**Task to complete:** Reproduce the items verbatim, beginning at the start of the items and stopping after the line that contains "[x=121, y=621]".

**Records from a collection:**
----
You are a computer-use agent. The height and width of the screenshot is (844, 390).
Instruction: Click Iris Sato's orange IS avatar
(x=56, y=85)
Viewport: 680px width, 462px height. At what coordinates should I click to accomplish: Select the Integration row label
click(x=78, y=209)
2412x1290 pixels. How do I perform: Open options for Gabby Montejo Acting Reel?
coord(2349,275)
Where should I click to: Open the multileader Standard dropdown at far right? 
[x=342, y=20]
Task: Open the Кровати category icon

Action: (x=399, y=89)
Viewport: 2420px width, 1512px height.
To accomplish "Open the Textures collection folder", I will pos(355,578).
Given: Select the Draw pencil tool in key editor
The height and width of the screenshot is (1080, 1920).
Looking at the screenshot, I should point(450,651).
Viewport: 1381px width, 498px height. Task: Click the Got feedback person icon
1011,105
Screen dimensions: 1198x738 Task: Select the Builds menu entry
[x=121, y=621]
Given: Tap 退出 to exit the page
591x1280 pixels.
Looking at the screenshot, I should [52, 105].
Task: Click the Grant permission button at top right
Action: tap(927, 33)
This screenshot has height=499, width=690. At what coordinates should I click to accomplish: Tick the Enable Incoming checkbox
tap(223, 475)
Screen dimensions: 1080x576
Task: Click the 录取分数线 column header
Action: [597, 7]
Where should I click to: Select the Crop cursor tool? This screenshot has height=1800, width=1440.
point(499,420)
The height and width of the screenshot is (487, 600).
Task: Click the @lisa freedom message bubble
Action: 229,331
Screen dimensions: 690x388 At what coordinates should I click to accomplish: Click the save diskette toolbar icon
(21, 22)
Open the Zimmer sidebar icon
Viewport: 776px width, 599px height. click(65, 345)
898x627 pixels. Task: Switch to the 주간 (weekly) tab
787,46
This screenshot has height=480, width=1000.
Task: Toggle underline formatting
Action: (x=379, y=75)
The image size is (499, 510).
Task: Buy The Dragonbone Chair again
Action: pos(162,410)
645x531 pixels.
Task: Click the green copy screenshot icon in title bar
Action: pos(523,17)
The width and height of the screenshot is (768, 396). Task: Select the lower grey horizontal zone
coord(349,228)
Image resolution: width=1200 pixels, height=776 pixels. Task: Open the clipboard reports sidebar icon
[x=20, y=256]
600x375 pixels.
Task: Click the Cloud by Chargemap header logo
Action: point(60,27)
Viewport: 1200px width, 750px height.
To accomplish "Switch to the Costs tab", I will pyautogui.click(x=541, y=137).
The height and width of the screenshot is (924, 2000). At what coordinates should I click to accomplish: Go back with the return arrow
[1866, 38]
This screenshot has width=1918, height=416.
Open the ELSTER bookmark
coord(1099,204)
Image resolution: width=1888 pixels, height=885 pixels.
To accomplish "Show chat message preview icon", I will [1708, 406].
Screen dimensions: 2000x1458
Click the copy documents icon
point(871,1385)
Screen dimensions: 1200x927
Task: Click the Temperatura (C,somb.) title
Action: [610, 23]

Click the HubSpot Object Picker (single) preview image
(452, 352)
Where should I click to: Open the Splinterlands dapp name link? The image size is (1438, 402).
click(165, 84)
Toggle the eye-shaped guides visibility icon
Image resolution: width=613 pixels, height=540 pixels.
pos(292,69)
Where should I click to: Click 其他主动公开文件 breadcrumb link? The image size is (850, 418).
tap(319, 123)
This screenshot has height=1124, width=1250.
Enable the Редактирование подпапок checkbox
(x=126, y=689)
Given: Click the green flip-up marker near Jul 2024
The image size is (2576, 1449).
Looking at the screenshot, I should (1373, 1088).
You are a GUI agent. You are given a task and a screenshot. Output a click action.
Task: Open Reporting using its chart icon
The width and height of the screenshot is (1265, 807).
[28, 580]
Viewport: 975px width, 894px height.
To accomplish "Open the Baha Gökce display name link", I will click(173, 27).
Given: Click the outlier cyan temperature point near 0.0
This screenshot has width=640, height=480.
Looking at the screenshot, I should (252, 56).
----
**Solution below:**
You are a computer-use agent. The height and width of the screenshot is (844, 390).
Instruction: Click Iris Sato's orange IS avatar
(x=56, y=85)
Viewport: 680px width, 462px height. At what coordinates should I click to accomplish: Select the Integration row label
click(x=78, y=209)
2412x1290 pixels. How do I perform: Open options for Gabby Montejo Acting Reel?
coord(2349,275)
Where should I click to: Open the multileader Standard dropdown at far right? 
[x=342, y=20]
Task: Open the Кровати category icon

Action: (x=399, y=89)
Viewport: 2420px width, 1512px height.
To accomplish "Open the Textures collection folder", I will pos(355,578).
Given: Select the Draw pencil tool in key editor
The height and width of the screenshot is (1080, 1920).
Looking at the screenshot, I should point(450,651).
Viewport: 1381px width, 498px height. Task: Click the Got feedback person icon
1011,105
Screen dimensions: 1198x738 Task: Select the Builds menu entry
[x=121, y=621]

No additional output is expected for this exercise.